### Activity
Of the records that follow, copy only the lines from the line containing "The height and" to the line containing "Click the bookmark", both included, exactly as written.

### Data records
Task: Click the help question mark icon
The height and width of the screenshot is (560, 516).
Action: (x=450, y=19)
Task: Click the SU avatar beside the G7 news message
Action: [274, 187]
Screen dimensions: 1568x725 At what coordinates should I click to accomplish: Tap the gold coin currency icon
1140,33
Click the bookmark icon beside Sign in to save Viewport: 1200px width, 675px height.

* * *

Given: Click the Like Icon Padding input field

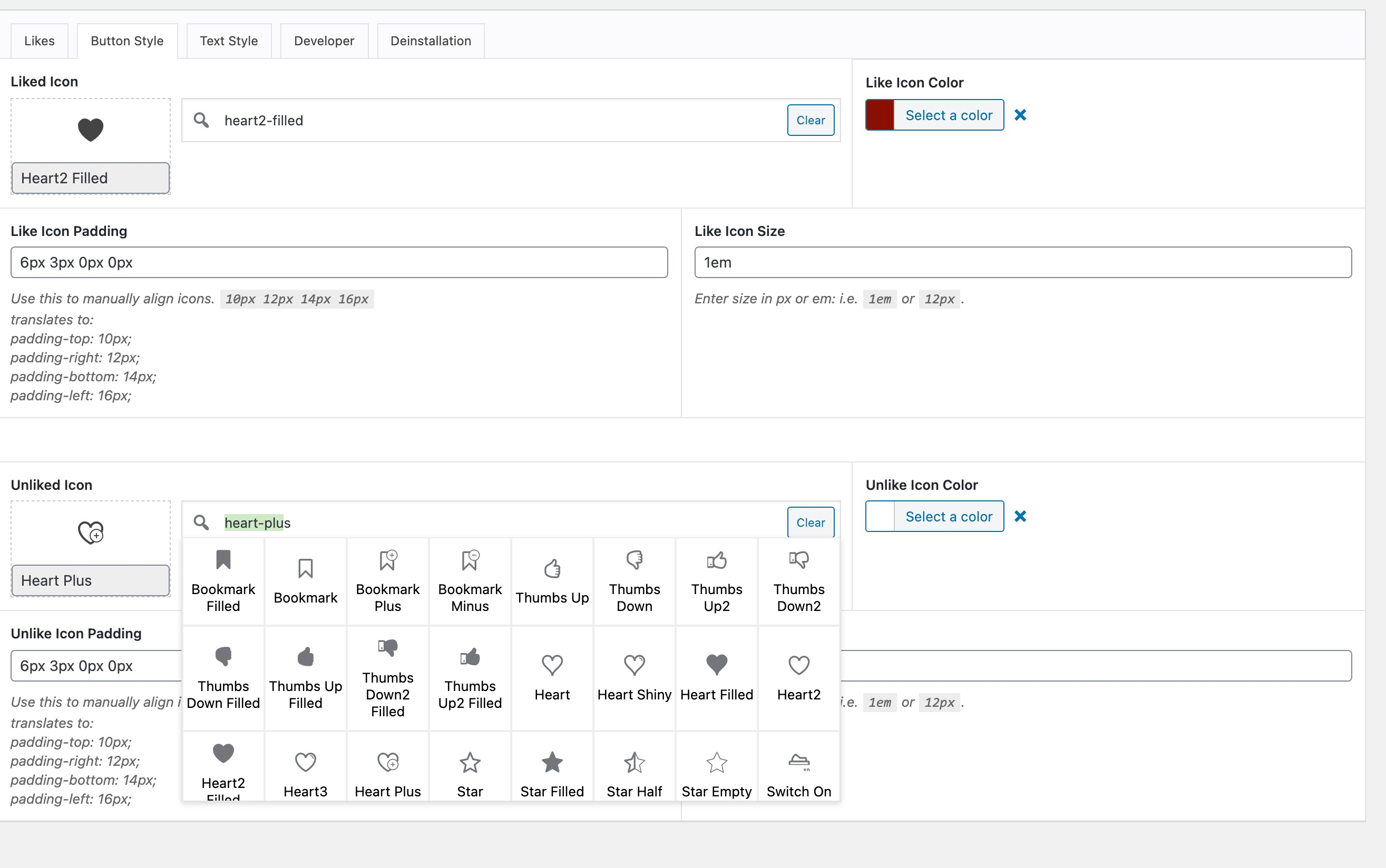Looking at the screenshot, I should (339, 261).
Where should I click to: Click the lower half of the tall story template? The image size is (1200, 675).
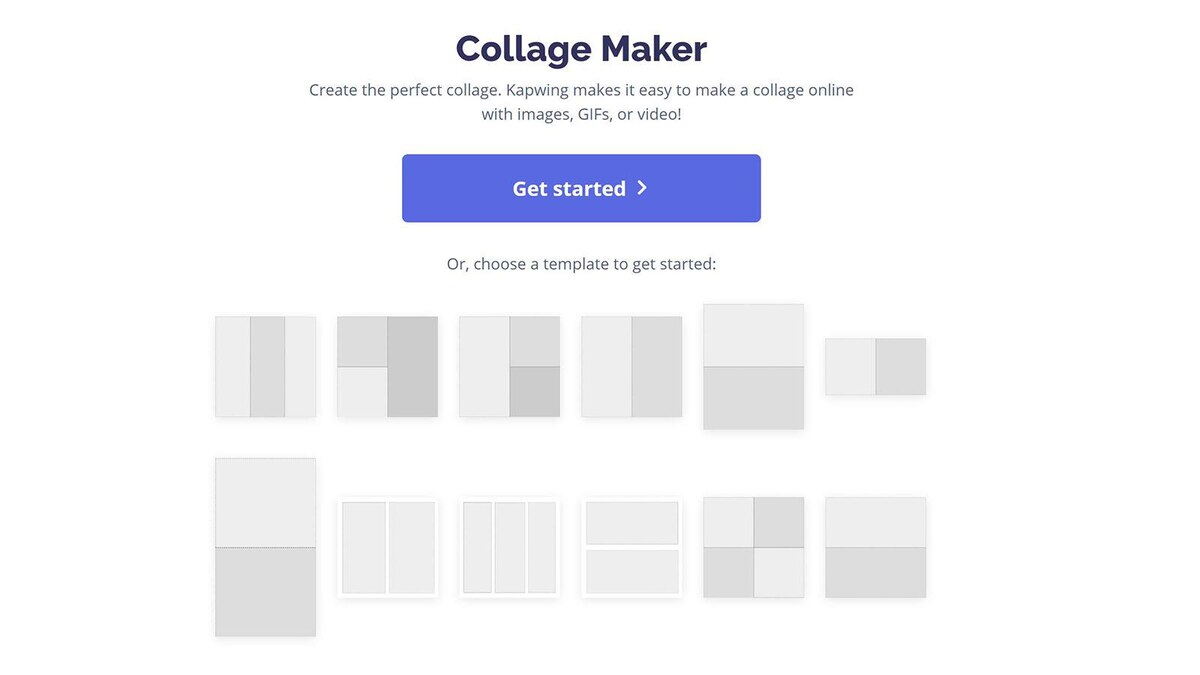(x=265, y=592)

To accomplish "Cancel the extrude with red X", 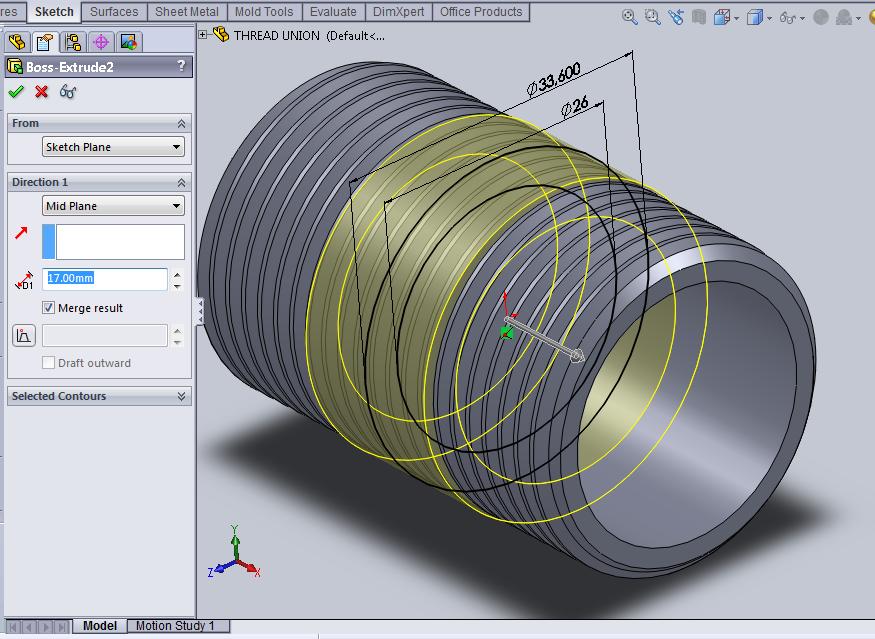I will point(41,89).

### Solution below
The height and width of the screenshot is (560, 516).
Action: (x=450, y=19)
Task: Click the SU avatar beside the G7 news message
Action: [274, 187]
Screen dimensions: 1568x725 At what coordinates should I click to accomplish: Tap the gold coin currency icon
1140,33
Click the bookmark icon beside Sign in to save Viewport: 1200px width, 675px height.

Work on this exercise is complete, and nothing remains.